Nicolle Grurule Sternberger further pointed out that employee burnout is real. “The experience an employee has at work directly affects their ability to cope with stress. Taking health and wellbeing, we're seeing drastic innovations on how to keep employees healthy because employee burnout is real. If the employees are not well then the organization is not well. When me and my team made that a priority our productivity went way up when we got help, the employees and our organization became a lot healthier and a lot more productive,” she states.
The Brazilian Perspective
Then, Susana Kakuta the Director of Innovation, at Universidade do Vale do Rio dos Sinos and CEO at Tecnosinos as well as Luiz Carlos Pinto da Silva Filho, Professor at Federal University of Rio Grande do Sul and Coordinator of Pacto Alegre, Innovation Pact of Porto Alegre, added the Brazilian perspective.

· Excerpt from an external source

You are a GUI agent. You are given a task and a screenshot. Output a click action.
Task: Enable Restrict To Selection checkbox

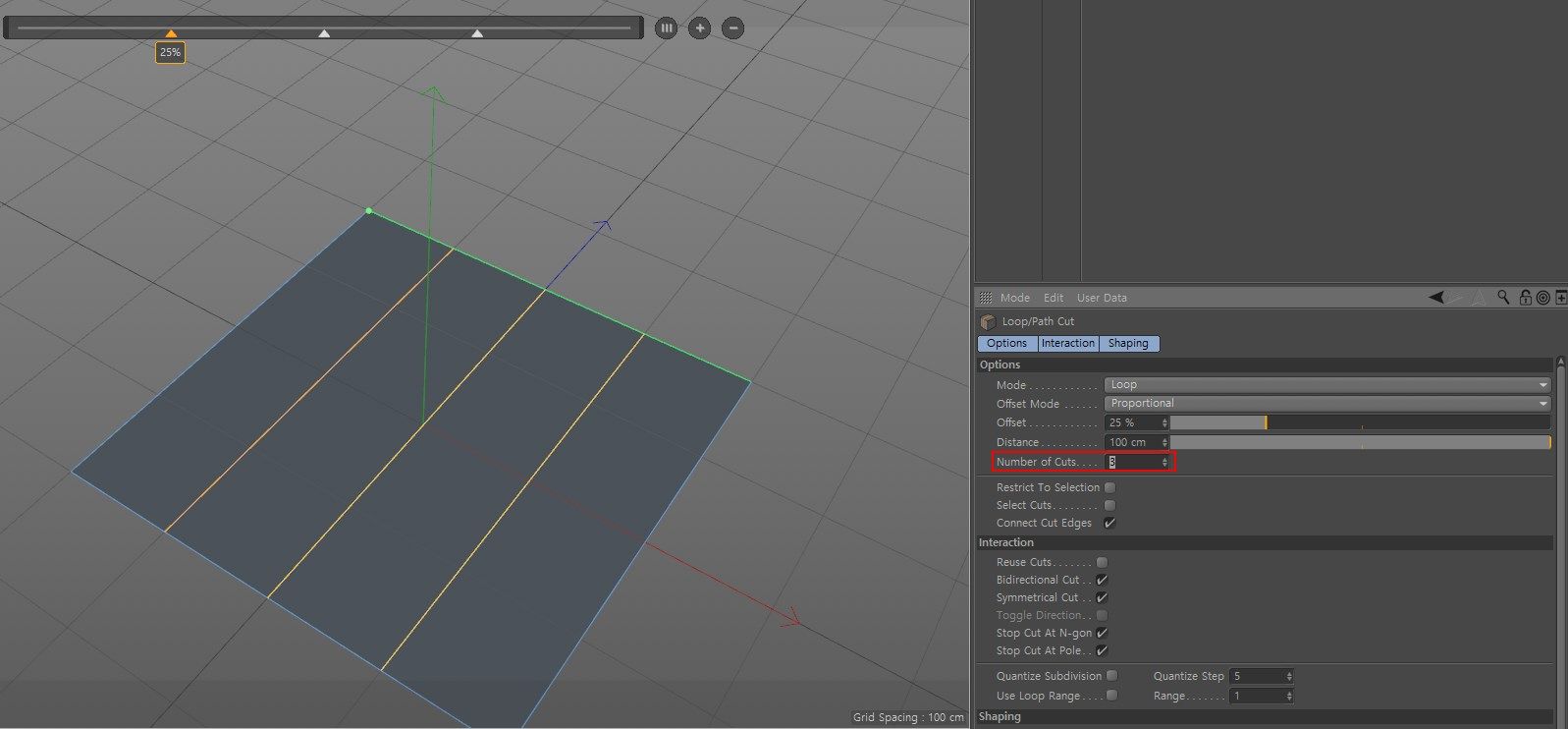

Susana Kakuta emphasized that we are currently in an interesting time for innovation. “We have been integrating this initiative for many years and I think it's a very interesting moment.” Her and her team aim to link the industry and tech companies and academic work, an effort that has been growing exceptionally during the pandemic. “Innovation growth increased significantly. Especially in the health sector it was possible to see the very new startups growing. It is a really new phenomenon in Brazil.” She continued, “We need to think a step further to make this international, to send people from our university to another one and give it an international context. It is a very great opportunity and we try to combine this movement in which you need to do something new with an international background.”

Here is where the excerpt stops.